GIVEN DATA:
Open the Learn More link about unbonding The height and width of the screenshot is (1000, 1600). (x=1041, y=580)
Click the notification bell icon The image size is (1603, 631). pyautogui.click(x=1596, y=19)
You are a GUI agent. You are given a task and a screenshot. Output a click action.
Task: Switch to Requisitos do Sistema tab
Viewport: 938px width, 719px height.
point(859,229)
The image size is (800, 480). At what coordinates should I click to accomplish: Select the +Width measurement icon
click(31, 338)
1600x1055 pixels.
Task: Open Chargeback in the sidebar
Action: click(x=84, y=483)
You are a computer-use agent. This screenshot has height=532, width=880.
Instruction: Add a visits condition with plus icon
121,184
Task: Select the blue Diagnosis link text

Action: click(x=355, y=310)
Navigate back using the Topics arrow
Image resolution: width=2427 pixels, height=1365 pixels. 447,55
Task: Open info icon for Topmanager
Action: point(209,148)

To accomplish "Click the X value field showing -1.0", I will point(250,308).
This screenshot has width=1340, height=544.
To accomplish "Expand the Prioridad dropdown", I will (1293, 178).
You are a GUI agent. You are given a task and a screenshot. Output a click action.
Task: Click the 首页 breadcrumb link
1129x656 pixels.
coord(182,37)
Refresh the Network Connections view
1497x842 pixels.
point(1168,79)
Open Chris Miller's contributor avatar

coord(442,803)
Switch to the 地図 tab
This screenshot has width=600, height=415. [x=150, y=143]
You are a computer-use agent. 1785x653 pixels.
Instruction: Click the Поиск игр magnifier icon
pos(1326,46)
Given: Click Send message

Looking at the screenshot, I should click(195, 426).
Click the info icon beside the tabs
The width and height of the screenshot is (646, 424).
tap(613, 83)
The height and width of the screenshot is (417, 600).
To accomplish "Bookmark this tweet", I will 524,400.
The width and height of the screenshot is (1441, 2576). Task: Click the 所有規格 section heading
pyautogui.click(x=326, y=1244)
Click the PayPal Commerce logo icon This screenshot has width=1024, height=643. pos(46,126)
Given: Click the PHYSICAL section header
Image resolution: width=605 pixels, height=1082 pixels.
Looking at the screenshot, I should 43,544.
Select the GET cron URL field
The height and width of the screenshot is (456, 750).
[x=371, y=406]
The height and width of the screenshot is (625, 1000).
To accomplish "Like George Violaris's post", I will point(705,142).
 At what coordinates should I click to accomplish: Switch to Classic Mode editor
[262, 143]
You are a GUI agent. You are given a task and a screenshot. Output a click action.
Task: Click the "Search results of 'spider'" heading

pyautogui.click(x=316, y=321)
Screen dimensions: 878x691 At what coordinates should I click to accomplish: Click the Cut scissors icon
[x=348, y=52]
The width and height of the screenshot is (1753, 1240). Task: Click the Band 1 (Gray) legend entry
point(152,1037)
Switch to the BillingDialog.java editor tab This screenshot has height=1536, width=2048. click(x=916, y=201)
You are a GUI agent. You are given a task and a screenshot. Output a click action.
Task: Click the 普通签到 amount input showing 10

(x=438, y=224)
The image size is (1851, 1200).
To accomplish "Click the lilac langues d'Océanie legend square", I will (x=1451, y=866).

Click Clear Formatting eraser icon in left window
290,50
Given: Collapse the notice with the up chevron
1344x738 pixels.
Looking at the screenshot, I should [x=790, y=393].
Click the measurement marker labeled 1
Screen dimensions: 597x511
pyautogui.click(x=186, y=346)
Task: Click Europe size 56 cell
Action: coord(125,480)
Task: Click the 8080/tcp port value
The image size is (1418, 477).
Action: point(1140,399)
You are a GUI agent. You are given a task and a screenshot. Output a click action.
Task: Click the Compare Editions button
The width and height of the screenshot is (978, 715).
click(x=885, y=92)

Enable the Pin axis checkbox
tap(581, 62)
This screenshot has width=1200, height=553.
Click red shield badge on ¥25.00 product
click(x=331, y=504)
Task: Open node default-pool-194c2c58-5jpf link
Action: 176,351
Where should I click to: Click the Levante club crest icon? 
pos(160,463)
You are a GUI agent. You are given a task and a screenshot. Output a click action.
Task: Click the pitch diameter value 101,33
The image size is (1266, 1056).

SHORT TASK:
Copy every item above word for word, keeping each line and its order unchanged.

RESULT:
Open the Learn More link about unbonding The height and width of the screenshot is (1000, 1600). (x=1041, y=580)
Click the notification bell icon The image size is (1603, 631). pyautogui.click(x=1596, y=19)
You are a GUI agent. You are given a task and a screenshot. Output a click action.
Task: Switch to Requisitos do Sistema tab
Viewport: 938px width, 719px height.
point(859,229)
The image size is (800, 480). At what coordinates should I click to accomplish: Select the +Width measurement icon
click(31, 338)
1600x1055 pixels.
Task: Open Chargeback in the sidebar
Action: click(x=84, y=483)
You are a computer-use agent. This screenshot has height=532, width=880.
Instruction: Add a visits condition with plus icon
121,184
Task: Select the blue Diagnosis link text

Action: click(x=355, y=310)
Navigate back using the Topics arrow
Image resolution: width=2427 pixels, height=1365 pixels. 447,55
Task: Open info icon for Topmanager
Action: point(209,148)

To accomplish "Click the X value field showing -1.0", I will point(250,308).
This screenshot has width=1340, height=544.
To accomplish "Expand the Prioridad dropdown", I will (1293, 178).
You are a GUI agent. You are given a task and a screenshot. Output a click action.
Task: Click the 首页 breadcrumb link
1129x656 pixels.
coord(182,37)
Refresh the Network Connections view
1497x842 pixels.
point(1168,79)
Open Chris Miller's contributor avatar

coord(442,803)
Switch to the 地図 tab
This screenshot has width=600, height=415. [x=150, y=143]
You are a computer-use agent. 1785x653 pixels.
Instruction: Click the Поиск игр magnifier icon
pos(1326,46)
Given: Click Send message

Looking at the screenshot, I should click(195, 426).
Click the info icon beside the tabs
The width and height of the screenshot is (646, 424).
tap(613, 83)
The height and width of the screenshot is (417, 600).
To accomplish "Bookmark this tweet", I will 524,400.
The width and height of the screenshot is (1441, 2576). Task: Click the 所有規格 section heading
pyautogui.click(x=326, y=1244)
Click the PayPal Commerce logo icon This screenshot has width=1024, height=643. pos(46,126)
Given: Click the PHYSICAL section header
Image resolution: width=605 pixels, height=1082 pixels.
Looking at the screenshot, I should 43,544.
Select the GET cron URL field
The height and width of the screenshot is (456, 750).
[x=371, y=406]
The height and width of the screenshot is (625, 1000).
To accomplish "Like George Violaris's post", I will point(705,142).
 At what coordinates should I click to accomplish: Switch to Classic Mode editor
[262, 143]
You are a GUI agent. You are given a task and a screenshot. Output a click action.
Task: Click the "Search results of 'spider'" heading

pyautogui.click(x=316, y=321)
Screen dimensions: 878x691 At what coordinates should I click to accomplish: Click the Cut scissors icon
[x=348, y=52]
The width and height of the screenshot is (1753, 1240). Task: Click the Band 1 (Gray) legend entry
point(152,1037)
Switch to the BillingDialog.java editor tab This screenshot has height=1536, width=2048. click(x=916, y=201)
You are a GUI agent. You are given a task and a screenshot. Output a click action.
Task: Click the 普通签到 amount input showing 10

(x=438, y=224)
The image size is (1851, 1200).
To accomplish "Click the lilac langues d'Océanie legend square", I will (x=1451, y=866).

Click Clear Formatting eraser icon in left window
290,50
Given: Collapse the notice with the up chevron
1344x738 pixels.
Looking at the screenshot, I should [x=790, y=393].
Click the measurement marker labeled 1
Screen dimensions: 597x511
pyautogui.click(x=186, y=346)
Task: Click Europe size 56 cell
Action: coord(125,480)
Task: Click the 8080/tcp port value
The image size is (1418, 477).
Action: point(1140,399)
You are a GUI agent. You are given a task and a screenshot. Output a click action.
Task: Click the Compare Editions button
The width and height of the screenshot is (978, 715).
click(x=885, y=92)

Enable the Pin axis checkbox
tap(581, 62)
This screenshot has width=1200, height=553.
Click red shield badge on ¥25.00 product
click(x=331, y=504)
Task: Open node default-pool-194c2c58-5jpf link
Action: 176,351
Where should I click to: Click the Levante club crest icon? 
pos(160,463)
You are a GUI agent. You are given a task and a screenshot. Output a click action.
Task: Click the pitch diameter value 101,33
The image size is (1266, 1056).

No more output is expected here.